-- Opening Marker --

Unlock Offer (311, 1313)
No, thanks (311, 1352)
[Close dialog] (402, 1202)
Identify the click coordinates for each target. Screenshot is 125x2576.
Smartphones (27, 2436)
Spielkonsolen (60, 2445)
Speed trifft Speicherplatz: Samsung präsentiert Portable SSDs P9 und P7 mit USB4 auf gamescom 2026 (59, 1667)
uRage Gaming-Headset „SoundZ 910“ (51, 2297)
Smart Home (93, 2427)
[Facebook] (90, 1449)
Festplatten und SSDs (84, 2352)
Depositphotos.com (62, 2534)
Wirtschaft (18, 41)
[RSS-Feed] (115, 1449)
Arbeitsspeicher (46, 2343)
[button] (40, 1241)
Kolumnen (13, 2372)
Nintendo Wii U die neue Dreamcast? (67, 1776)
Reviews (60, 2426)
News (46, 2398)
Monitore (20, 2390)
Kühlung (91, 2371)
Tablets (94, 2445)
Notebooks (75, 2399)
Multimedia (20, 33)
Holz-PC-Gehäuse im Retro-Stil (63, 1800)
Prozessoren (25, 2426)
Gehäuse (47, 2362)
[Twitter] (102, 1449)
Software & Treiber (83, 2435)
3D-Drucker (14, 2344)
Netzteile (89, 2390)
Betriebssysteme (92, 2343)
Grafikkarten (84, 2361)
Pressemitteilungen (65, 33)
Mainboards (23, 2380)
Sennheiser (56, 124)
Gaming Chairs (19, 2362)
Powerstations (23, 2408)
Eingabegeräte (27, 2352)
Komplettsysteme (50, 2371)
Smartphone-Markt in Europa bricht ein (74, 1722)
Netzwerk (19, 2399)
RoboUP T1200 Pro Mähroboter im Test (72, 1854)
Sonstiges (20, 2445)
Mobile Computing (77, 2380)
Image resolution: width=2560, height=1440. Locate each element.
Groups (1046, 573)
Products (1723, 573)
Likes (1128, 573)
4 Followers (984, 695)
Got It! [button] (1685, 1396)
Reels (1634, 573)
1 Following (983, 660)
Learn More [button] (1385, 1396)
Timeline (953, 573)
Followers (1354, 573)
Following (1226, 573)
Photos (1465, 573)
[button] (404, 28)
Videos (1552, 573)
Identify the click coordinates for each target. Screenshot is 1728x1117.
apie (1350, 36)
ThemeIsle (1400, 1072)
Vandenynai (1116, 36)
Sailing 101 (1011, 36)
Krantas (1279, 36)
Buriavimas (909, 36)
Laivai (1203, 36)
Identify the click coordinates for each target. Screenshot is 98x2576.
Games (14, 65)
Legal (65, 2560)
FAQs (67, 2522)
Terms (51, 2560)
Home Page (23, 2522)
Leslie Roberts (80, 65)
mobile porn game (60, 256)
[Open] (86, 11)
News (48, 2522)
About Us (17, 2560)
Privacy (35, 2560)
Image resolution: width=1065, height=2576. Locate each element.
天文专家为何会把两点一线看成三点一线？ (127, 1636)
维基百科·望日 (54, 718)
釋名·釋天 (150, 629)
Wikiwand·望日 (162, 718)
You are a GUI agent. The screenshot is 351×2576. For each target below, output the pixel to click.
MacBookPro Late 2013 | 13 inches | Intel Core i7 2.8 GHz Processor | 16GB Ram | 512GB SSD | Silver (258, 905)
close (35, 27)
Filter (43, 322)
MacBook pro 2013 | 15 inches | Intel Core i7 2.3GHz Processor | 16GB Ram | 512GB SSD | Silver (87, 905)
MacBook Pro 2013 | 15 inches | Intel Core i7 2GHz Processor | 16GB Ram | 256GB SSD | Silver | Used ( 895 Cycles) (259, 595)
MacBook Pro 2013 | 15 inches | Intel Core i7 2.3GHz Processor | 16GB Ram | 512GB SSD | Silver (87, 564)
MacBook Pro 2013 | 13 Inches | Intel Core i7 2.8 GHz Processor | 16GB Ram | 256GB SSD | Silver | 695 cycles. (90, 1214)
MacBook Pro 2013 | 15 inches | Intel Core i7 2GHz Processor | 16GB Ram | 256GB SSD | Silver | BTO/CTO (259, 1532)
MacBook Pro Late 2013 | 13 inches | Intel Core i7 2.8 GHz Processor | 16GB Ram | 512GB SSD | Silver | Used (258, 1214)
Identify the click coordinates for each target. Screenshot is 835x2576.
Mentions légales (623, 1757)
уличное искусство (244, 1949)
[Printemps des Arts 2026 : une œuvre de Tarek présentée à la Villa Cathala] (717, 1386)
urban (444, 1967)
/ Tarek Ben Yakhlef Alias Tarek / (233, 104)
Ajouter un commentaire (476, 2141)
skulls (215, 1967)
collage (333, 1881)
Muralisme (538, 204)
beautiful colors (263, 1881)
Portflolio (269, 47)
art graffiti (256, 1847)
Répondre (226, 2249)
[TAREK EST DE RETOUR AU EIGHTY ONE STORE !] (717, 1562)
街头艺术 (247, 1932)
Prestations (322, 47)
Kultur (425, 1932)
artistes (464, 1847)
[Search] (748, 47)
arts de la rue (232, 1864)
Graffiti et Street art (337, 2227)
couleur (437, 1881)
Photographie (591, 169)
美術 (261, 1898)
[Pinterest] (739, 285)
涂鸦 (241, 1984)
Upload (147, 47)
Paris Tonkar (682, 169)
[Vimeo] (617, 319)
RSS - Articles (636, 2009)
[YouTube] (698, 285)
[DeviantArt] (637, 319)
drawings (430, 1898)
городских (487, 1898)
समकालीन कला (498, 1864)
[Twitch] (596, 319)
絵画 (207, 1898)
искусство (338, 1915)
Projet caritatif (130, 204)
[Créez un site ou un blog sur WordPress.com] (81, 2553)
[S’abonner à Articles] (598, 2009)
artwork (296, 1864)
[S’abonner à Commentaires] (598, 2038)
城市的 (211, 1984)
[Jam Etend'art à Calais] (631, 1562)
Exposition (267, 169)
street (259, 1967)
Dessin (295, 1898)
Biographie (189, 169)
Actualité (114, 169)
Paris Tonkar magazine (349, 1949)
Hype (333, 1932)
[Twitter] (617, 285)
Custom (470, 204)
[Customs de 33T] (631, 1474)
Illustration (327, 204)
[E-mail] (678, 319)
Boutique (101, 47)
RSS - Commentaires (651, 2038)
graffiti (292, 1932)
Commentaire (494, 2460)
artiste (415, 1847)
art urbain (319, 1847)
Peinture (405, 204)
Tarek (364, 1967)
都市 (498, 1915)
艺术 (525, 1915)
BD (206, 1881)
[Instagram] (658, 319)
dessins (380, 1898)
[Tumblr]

-- Closing Marker --

# Task statement:
Only the lines above starting with the one with "Games (14, 65)" and going through the one with "городских (487, 1898)" are to be copied, word for word and with both ends kept.

# Task output:
Games (14, 65)
Legal (65, 2560)
FAQs (67, 2522)
Terms (51, 2560)
Home Page (23, 2522)
Leslie Roberts (80, 65)
mobile porn game (60, 256)
[Open] (86, 11)
News (48, 2522)
About Us (17, 2560)
Privacy (35, 2560)
Image resolution: width=1065, height=2576. Locate each element.
天文专家为何会把两点一线看成三点一线？ (127, 1636)
维基百科·望日 (54, 718)
釋名·釋天 (150, 629)
Wikiwand·望日 (162, 718)
You are a GUI agent. The screenshot is 351×2576. For each target below, output the pixel to click.
MacBookPro Late 2013 | 13 inches | Intel Core i7 2.8 GHz Processor | 16GB Ram | 512GB SSD | Silver (258, 905)
close (35, 27)
Filter (43, 322)
MacBook pro 2013 | 15 inches | Intel Core i7 2.3GHz Processor | 16GB Ram | 512GB SSD | Silver (87, 905)
MacBook Pro 2013 | 15 inches | Intel Core i7 2GHz Processor | 16GB Ram | 256GB SSD | Silver | Used ( 895 Cycles) (259, 595)
MacBook Pro 2013 | 15 inches | Intel Core i7 2.3GHz Processor | 16GB Ram | 512GB SSD | Silver (87, 564)
MacBook Pro 2013 | 13 Inches | Intel Core i7 2.8 GHz Processor | 16GB Ram | 256GB SSD | Silver | 695 cycles. (90, 1214)
MacBook Pro 2013 | 15 inches | Intel Core i7 2GHz Processor | 16GB Ram | 256GB SSD | Silver | BTO/CTO (259, 1532)
MacBook Pro Late 2013 | 13 inches | Intel Core i7 2.8 GHz Processor | 16GB Ram | 512GB SSD | Silver | Used (258, 1214)
Identify the click coordinates for each target. Screenshot is 835x2576.
Mentions légales (623, 1757)
уличное искусство (244, 1949)
[Printemps des Arts 2026 : une œuvre de Tarek présentée à la Villa Cathala] (717, 1386)
urban (444, 1967)
/ Tarek Ben Yakhlef Alias Tarek / (233, 104)
Ajouter un commentaire (476, 2141)
skulls (215, 1967)
collage (333, 1881)
Muralisme (538, 204)
beautiful colors (263, 1881)
Portflolio (269, 47)
art graffiti (256, 1847)
Répondre (226, 2249)
[TAREK EST DE RETOUR AU EIGHTY ONE STORE !] (717, 1562)
街头艺术 (247, 1932)
Prestations (322, 47)
Kultur (425, 1932)
artistes (464, 1847)
[Search] (748, 47)
arts de la rue (232, 1864)
Graffiti et Street art (337, 2227)
couleur (437, 1881)
Photographie (591, 169)
美術 (261, 1898)
[Pinterest] (739, 285)
涂鸦 (241, 1984)
Upload (147, 47)
Paris Tonkar (682, 169)
[Vimeo] (617, 319)
RSS - Articles (636, 2009)
[YouTube] (698, 285)
[DeviantArt] (637, 319)
drawings (430, 1898)
городских (487, 1898)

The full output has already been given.